■ WORK INSTRUCTIONS ■
1. Copy the passage on Tout-à-Coup Jazz word for word, starting with "Tout-à-Coup Jazz was" and going on through "on the microphone.".
2. According to the passage on Tout-à-Coup Jazz, who taught Thomas Sankara guitar when he was a child?

= Tout-à-Coup Jazz =

Late-1970s Upper Voltan jazz band

Tout-à-Coup Jazz was a musical group formed in the Republic of Upper Volta (today Burkina Faso) in the 1970s, during the military rule of Colonel General Sangoulé Lamizana. In French, tout à coup is an adverb meaning "suddenly" or "out of the blue". As the name indicates, the band played jazz, and is said to have been relatively popular. The band included Captain Thomas Sankara on guitar and his close friend, Captain Blaise Compaoré, on the microphone.

Sankara, a Marxist, pan-Africanist, and war veteran, met Blaise Compaoré in 1976 when they were stationed in Morocco. Sankara was taught guitar as a child by Pascal Ouédraogo Kayouré, who called him a "disciplined student" whose real passion was music. In 2015 Abdoulaye Cisse (who noted that Sankara was a skilled musician whereas "Compaoré just sang") stated that while the band had more rehearsals than concerts, every performance was magical. In 1983, Compaoré led a military coup against Major Jean-Baptiste Ouédraogo, placing his Sankara as President of Upper Volta.

Sankara incorporated his musical experiences into the radical transformation of Voltaic society which he attempted, dubbed the "Democratic and Popular Revolution" (Révolution démocratique et populaire). He often entertained official guests by playing the guitar, and during a massive campaign to vaccinate rural children he played in the field. At least once during his time as president, he reunited the band with Compaoré in a surprise appearance, playing in front of an audience. Sankara also wrote an anthem for the renamed Burkina Faso, One Sole Night (Une Seule Nuit). Not only focusing on his own music, he sponsored domestic musicians and hosted foreign ones, among them Fela Kuti, a left-wing Nigerian musician who pioneered Afrobeat, a combination of traditional African music, funk, highlife, and jazz. Affected by Sankara's death, he wrote "Underground System" as a musical tribute to the only African leader to embrace him and his music. It was a hit when released in 1992.

■ GIVEN ENTRIES ■
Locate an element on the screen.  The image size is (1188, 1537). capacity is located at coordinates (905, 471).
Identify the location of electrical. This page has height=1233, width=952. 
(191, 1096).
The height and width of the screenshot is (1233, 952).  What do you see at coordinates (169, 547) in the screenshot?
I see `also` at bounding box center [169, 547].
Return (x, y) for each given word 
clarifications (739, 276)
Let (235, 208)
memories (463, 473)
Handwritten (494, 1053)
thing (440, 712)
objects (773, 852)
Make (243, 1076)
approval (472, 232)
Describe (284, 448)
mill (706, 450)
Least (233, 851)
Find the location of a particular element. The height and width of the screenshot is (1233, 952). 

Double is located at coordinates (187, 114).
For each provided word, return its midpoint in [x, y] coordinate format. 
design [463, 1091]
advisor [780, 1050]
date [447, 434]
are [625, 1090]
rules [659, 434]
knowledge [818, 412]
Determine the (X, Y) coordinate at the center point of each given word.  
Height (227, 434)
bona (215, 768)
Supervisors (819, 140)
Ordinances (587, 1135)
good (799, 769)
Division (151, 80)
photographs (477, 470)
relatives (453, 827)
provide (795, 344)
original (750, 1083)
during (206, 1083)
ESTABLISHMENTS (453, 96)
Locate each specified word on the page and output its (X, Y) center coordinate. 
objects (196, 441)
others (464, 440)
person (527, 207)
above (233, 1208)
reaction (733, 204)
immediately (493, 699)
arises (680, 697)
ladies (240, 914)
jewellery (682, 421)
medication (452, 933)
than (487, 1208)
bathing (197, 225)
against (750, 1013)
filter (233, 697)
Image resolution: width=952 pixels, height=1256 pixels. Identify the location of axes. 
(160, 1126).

■ TASK ANSWERS ■
1.
Tout-à-Coup Jazz was a musical group formed in the Republic of Upper Volta (today Burkina Faso) in the 1970s, during the military rule of Colonel General Sangoulé Lamizana. In French, tout à coup is an adverb meaning "suddenly" or "out of the blue". As the name indicates, the band played jazz, and is said to have been relatively popular. The band included Captain Thomas Sankara on guitar and his close friend, Captain Blaise Compaoré, on the microphone.

2. Pascal Ouédraogo Kayouré